- [PASSAGE GIVEN]
▼▼▼

Shemot is personal journey through dysfunctional systems. It reveals incompetence is not accidental—it is engineered. So what, if anything, can still save us? A new mental operating system. An upgrade in thinking and a migration path. That’s Shemot.
There is a pattern I've come to recognise in writing platforms like Substack: the rise of confident incoherence. People write philosophy pamphlets with no scrutiny, no argumentative structure, and no consequence. When challenged, they rarely respond with logic—only with more metaphor. It's a system that produces nonsense and protects it with politeness.
Recently, I commented on an article that made this grand claim:
"The idea that we can understand, control, and optimise complex systems is an illusion born of hubris."
This is not deep. It's a category error. Complexity does not mean unknowability. We may not be able to predict every outcome in a non-linear system—but we can model, understand, and govern them better or worse. That's the point of systems thinking.
But the author responded by saying, essentially,
"Language is reductive, so of course I'm being reductionist."

▲▲▲

Data records:
▼▼▼

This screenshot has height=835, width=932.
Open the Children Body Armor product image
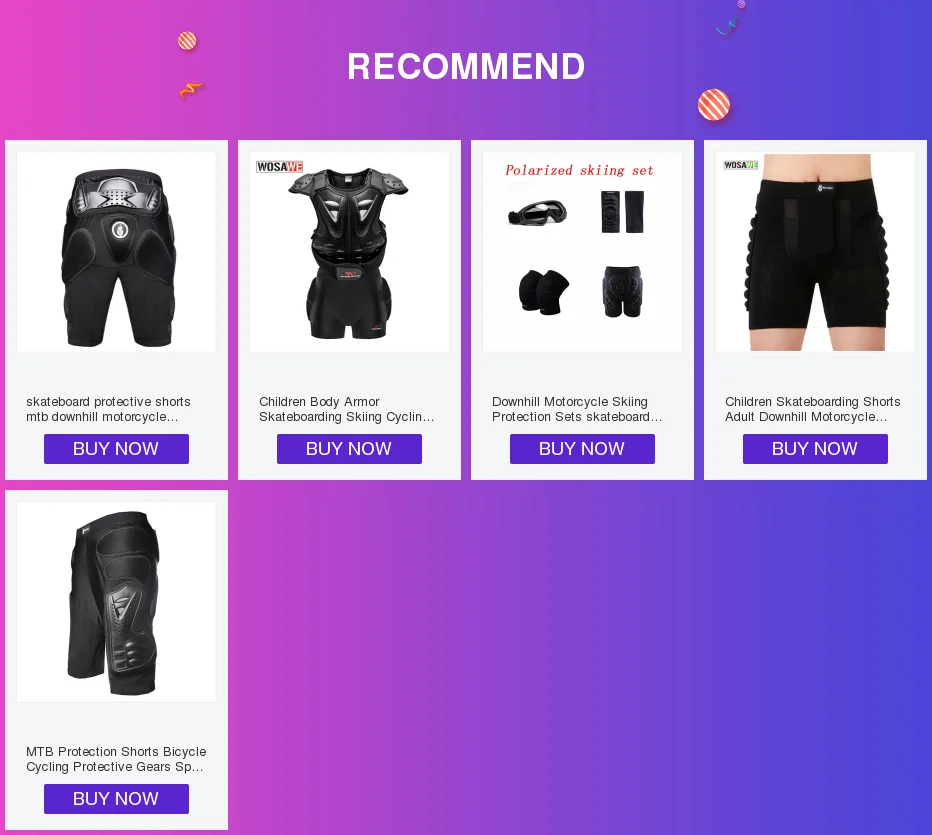tap(350, 252)
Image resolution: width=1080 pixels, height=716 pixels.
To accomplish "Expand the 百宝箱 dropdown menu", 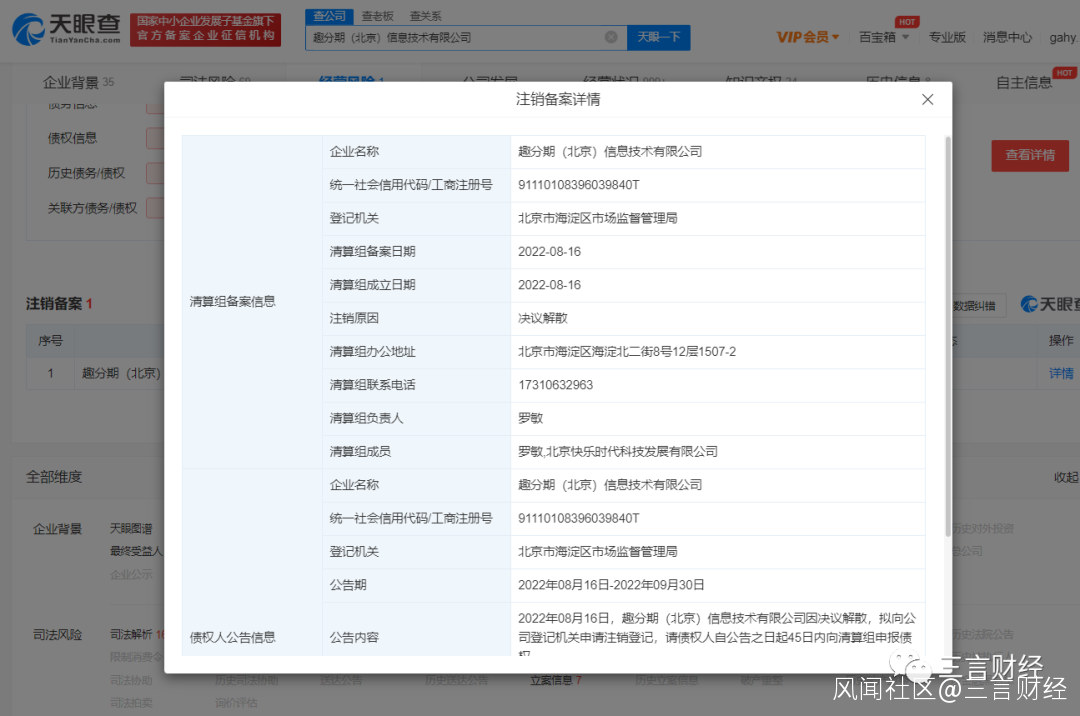I will [x=884, y=37].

▲▲▲

Rewrite the text on Shemot, starting with "Shemot is personal" and going on through "path. That’s Shemot.", and put "broken systems" in place of "dysfunctional systems".

Shemot is personal journey through broken systems. It reveals incompetence is not accidental—it is engineered. So what, if anything, can still save us? A new mental operating system. An upgrade in thinking and a migration path. That’s Shemot.